Last weekend, the horror world lost one of its heavyweights: director Wes Craven.
Craven gifted us with controversial early films such as Last House on the Left and The Hills Have Eyes that pushed the limits on bloodshed and brutality. Later in his career, he turned out clever, self-aware and lucrative mainstream horror such as Nightmare on Elm Street, The Serpent and the Rainbow and Scream.
Of course, Craven also made some less successful films during his career. For my money, one of the most enjoyable of that bunch is Deadly Friend, his 1986 riff on the Frankenstein tale.
Teen genius Paul (Matthew Laborteaux) moves into a new town, along with a robot of his creation named Bee Bee. While Bee Bee is an amazing engineering feat, his artificial intelligence has a dark (some might say psychotic) side. It doesn’t take Paul long to fall hard for Samantha (Kristy Swanson), the wholesome girl next door. Problem is Samantha’s the victim of an abusive father, and during an argument, dear old dad pushes her down the stairs.
Samantha lapses into a coma after the fall, and Paul implants Bee Bee’s AI components into the girl’s brain to bring her back. Like you do.

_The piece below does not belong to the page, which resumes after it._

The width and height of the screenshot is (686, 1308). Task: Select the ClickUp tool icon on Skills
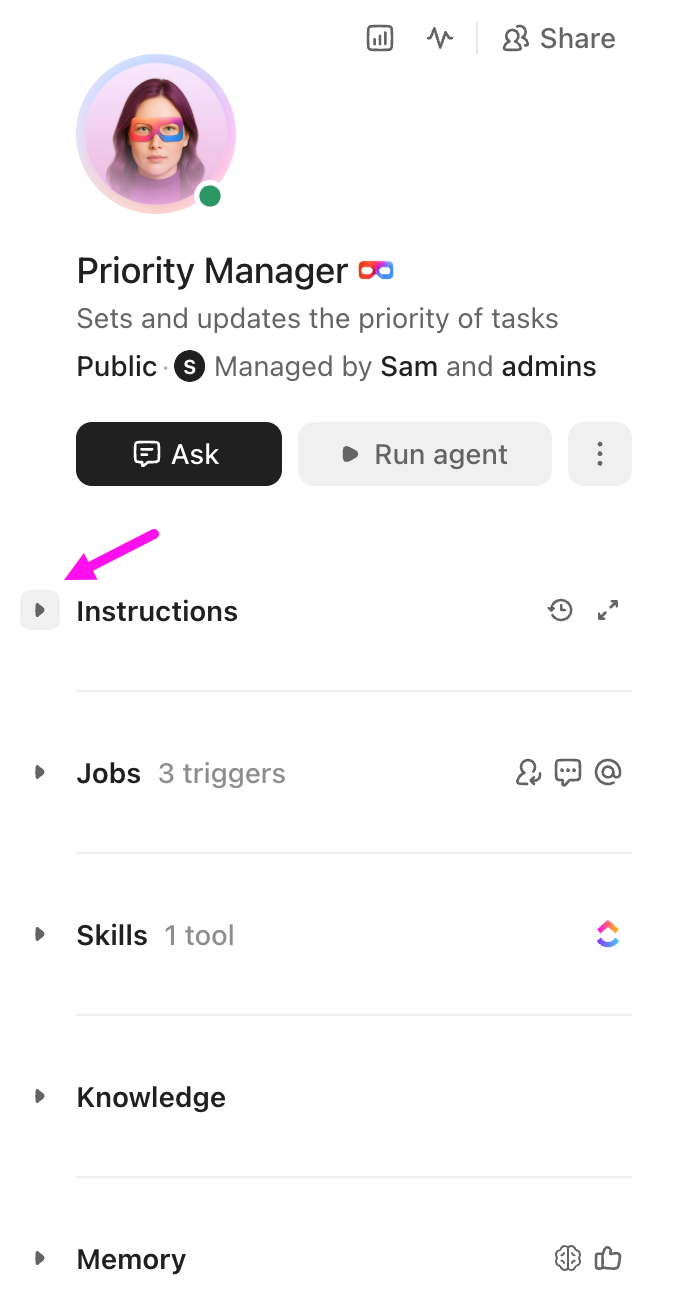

Of course, reanimated Samantha — now buffed with a robot’s strength and walking in a stiff and Karloff-like gait — also inherits Bee Bee’s dark side. To Paul’s horror, she begins killing off all the townsfolk who treated her badly.
The movie’s primary flaw is that it can’t decide whether it wants to be a slightly dark sci-fi kid’s movie or a gory terror flick. Reportedly, that’s the result of a conflict between Craven, who wanted to make a lighter PG-rated film, and the studio, eager to capitalize on the recent success of Nightmare on Elm Street.
Despite the confusion, Craven’s wit and dark humor shine through. The gore — including the film’s money shot: a beheading by basketball — is too campy to take seriously, and the director drops in some clever nods to reward attentive viewers. Look for the scene where one of Samantha’s victims dies as her television plays The Bad Seed, a movie about a little girl with a taste for homicide.
Is Deadly Friend a Craven masterpiece? Not by a long shot, but it’s a fun, largely forgotten slice of ’80s horror that (mostly) works despite the changes the studio forced on its creator.
It’s also the inspiration for this week’s cocktail, the Deadly Friend.
This drink is a spin on the similarly named Old Pal, a classic cocktail of rye, dry vermouth and the bitter, deep red Italian digestif Campari. I substituted another bitter Italian aperitif, Cynar, which is less sweet and hits a different array of aromatic notes. Watching Deadly Friend may leave you wanting something that feels less like kid’s stuff, and this cocktail’s bitter, savory qualities definitely satisfy adult tastes.
1 oz. rye whiskey
1 oz. dry vermouth
1 oz. Cynar
Stir all three ingredients in an ice-filled glass until thoroughly chilled and pour into a cocktail or coupe glass. Optionally, serve garnished with a sliver of orange peel.